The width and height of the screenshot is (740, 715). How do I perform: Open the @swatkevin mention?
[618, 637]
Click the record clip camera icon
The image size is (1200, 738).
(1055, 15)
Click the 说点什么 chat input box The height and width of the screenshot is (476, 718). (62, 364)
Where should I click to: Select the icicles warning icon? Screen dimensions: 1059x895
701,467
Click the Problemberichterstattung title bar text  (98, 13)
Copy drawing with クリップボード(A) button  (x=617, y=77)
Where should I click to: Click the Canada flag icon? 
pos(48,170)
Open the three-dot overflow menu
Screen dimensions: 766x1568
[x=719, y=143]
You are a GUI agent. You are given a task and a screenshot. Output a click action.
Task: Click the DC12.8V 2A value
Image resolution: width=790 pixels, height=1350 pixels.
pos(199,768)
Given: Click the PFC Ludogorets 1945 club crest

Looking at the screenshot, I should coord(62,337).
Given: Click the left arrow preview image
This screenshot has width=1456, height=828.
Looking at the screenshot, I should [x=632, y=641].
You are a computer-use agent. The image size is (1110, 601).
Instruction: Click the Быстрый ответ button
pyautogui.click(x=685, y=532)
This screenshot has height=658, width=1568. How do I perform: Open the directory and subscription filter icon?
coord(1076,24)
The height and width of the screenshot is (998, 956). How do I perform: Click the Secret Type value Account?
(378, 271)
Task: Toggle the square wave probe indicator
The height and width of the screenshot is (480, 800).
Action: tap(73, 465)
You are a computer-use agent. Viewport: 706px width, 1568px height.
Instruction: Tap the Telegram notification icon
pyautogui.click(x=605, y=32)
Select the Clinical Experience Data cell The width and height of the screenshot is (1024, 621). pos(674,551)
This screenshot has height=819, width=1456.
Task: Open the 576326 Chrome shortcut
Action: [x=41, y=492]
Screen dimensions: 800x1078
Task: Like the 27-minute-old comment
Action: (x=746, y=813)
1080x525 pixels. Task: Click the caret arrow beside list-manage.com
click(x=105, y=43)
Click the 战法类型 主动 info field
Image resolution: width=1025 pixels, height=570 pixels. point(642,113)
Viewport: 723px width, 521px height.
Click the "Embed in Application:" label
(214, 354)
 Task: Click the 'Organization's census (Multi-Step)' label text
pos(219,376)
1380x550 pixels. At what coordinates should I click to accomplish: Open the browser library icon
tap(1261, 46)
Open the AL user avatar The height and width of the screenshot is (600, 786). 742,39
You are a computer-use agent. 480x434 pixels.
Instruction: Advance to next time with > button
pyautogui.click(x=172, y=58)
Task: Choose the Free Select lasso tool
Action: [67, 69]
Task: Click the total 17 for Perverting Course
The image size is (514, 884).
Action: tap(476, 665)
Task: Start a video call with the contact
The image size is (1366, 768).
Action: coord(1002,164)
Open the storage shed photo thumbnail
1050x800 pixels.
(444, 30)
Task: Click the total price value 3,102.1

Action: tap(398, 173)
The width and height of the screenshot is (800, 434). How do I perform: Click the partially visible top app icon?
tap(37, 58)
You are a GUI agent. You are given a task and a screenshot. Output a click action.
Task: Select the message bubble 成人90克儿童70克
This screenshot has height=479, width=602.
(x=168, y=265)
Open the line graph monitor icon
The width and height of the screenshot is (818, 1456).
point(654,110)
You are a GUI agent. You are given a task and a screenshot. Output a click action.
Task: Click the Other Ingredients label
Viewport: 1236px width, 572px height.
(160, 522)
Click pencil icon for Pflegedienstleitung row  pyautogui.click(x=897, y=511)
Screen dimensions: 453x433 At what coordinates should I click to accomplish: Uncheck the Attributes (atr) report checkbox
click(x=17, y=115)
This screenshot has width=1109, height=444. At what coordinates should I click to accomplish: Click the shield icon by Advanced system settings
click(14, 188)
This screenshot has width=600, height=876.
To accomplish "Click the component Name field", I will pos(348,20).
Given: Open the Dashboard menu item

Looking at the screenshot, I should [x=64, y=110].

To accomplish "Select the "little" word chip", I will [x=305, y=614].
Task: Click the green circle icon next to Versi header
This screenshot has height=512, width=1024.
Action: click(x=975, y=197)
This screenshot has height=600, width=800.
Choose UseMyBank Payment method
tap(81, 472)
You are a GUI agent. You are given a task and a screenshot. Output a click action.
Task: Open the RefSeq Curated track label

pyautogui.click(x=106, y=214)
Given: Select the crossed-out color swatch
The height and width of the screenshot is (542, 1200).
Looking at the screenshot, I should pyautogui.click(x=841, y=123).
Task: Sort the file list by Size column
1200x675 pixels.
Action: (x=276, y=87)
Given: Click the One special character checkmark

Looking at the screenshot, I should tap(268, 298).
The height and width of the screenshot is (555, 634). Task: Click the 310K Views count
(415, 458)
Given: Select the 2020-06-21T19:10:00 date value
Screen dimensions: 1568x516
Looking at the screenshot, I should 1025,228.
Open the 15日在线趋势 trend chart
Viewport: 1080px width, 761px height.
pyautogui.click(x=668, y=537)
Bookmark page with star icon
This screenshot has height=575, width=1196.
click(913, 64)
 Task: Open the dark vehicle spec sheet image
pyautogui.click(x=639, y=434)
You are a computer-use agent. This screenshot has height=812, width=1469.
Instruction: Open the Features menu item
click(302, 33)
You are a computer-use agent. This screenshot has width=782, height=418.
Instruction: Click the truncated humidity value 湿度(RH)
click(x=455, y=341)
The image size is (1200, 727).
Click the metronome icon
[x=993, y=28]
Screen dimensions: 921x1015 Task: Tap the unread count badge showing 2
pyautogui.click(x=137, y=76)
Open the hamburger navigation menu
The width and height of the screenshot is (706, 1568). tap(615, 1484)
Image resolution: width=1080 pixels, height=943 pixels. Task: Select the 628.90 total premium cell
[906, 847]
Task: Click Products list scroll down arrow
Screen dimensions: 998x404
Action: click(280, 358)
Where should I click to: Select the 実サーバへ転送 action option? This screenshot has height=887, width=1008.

◇ ◇ ◇

[Directions for this task] Scan the records above for the lines holding "Click the 说点什么" and "Given: Click the left arrow preview image". Transcribe those two and every line between them word for word, and no others.

[Answer space]
Click the 说点什么 chat input box The height and width of the screenshot is (476, 718). (62, 364)
Where should I click to: Select the icicles warning icon? Screen dimensions: 1059x895
701,467
Click the Problemberichterstattung title bar text  (98, 13)
Copy drawing with クリップボード(A) button  (x=617, y=77)
Where should I click to: Click the Canada flag icon? 
pos(48,170)
Open the three-dot overflow menu
Screen dimensions: 766x1568
[x=719, y=143]
You are a GUI agent. You are given a task and a screenshot. Output a click action.
Task: Click the DC12.8V 2A value
Image resolution: width=790 pixels, height=1350 pixels.
pos(199,768)
Given: Click the PFC Ludogorets 1945 club crest

Looking at the screenshot, I should coord(62,337).
Given: Click the left arrow preview image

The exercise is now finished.